I'm a huge fan of James Jesus Angleton, and have used his famous mirror quote in my third book of the Shadow series (not yet published). For a book that reads more like a fly sitting on the wall listening into conversations and recording events during the sixties and seventies, this book riveted me each night. I definitely had trouble putting it down. Most of what is in this book rings too true. It has the believablity factor down cold, like the war at that time, that resonated with me. I suspect there is more truth in this book than a fictive story.
As I still have questions about that time period, and the question of who the Fifth Man was, I enjoy reading everything I can get my hands on about that period. Think of it. Many Soviet defectors to the west were executed. The Cambridge Five. We lost a president to an assasin's bullet. Terrorist groups rose up in the US and abroad, and these groups disintegrating under the weight of their own particular hubris: SDS, Weathermen, Black Panthers, and other groups, all had their origins during the early sixties upheaval and into the seventies. We owe the extremists our present warped view of what fascism and socialism is. It's not right or left, but two sides of the same coin. One works purely on disinformation and causing chaos, while the other uses violence to wrest control of the world. James Jesus Angleton, although blinded by those around him who appeared immensely loyal to him, but were double agents, loyal to no one but themselves, he managed to define what counterintelligence was, and built an intelligence network that reached around the globe.

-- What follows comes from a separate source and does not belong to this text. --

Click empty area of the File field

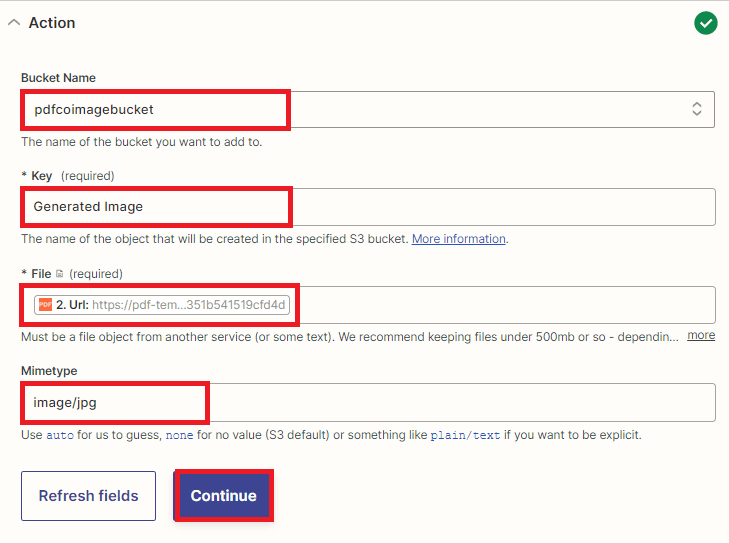tap(500, 305)
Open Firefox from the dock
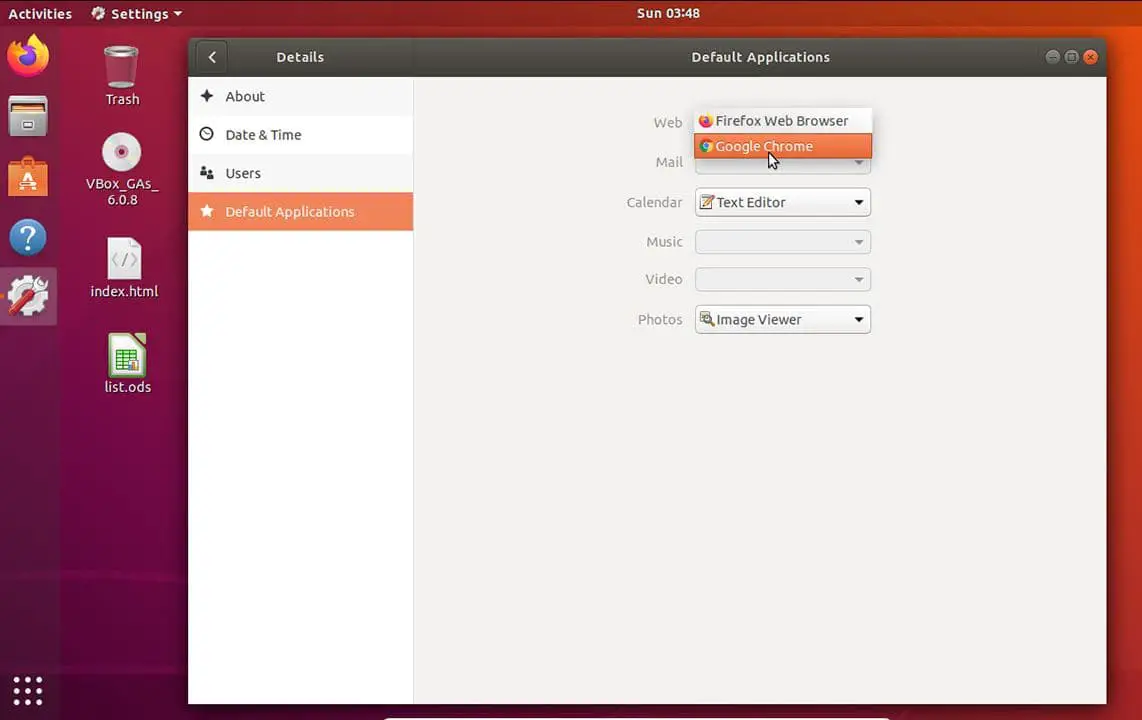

Although he was destroyed by his own suspicions, we would do well to revisit Angleton's way of looking at the west's freedom, that is to regard and covet it as our most precious resource. The Fifth Man was free after Angleton's eventual removal from the CIA. His admission that the tendency of an agency willing to disregard oversight and the direct commands by someone outside the agency, are, by nature, a law unto themselves. Eisenhower believed we should disband the CIA because of their deliberative separateness, avoiding the light shed through oversight. Angleton's admission is an echo of Eisenhower. And the psyops continue.